Many riders will simply try to go around them and avoid them, while others may stop altogether to dismount and climb down them.
Attempting a drop-off without proper technique, the right equipment, or full commitment can result in embarrassment if you’re lucky, or a nasty injury if you’re unlucky.
But what actually are they?
Well, in short, it’s a vertical drop in the track, a ledge that mountain bikers ride off of, to land on the lower part of the track that will continue on below.
Drops like this come in various sizes, with some being very small step downs that are relatively easy to roll over, and which won’t pose too much of a challenge for relatively inexperienced riders.
However, some drop-offs are truly massive, with sheer drops of anywhere up to 4 to 6 feet, particularly on downhill focused trails that require a lot of guts and even more suspension.
You’ll be able to recognize them as you approach because the trail will look as if it almost stops, and there will typically be a pretty clear and open landing area beyond it to allow riders plenty of space to stick their landing.
If you’re unsure or have never ridden over a drop-off before, it’s not a great idea to fully send it straight over a drop, because it could be way bigger than it appears and if you’re unfamiliar with it or the trail beyond things could go badly wrong.
How do you approach a drop on a mountain bike?
As mentioned above, it depends on the size of the drop.

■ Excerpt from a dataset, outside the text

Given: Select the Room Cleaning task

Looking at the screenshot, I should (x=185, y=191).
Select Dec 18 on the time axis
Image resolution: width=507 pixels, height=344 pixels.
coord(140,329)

If you’re familiar with the trail and a confident rider, you can approach with speed and use this to carry you over the drop, which is as fun and fast as it is difficult and gnarly.
If you’re an inexperienced rider or are unfamiliar with a trail, approach slowly to be able to take in your options first and give yourself a chance to back out if you need to. Slowing down also lets you roll down the drop if it’s shallow enough.
How do you ride a hardtail over a drop?
Much the same as any other bike, but flexing your arms and legs more will help make up for the lack of rear suspension that would normally dampen the impact of a drop-off landing.
Typically hardtails won’t be able to take a drop-off as quickly as a full-suspension bike and require a very precise landing due to the lack of rear suspension to help bail you out and keep things under control.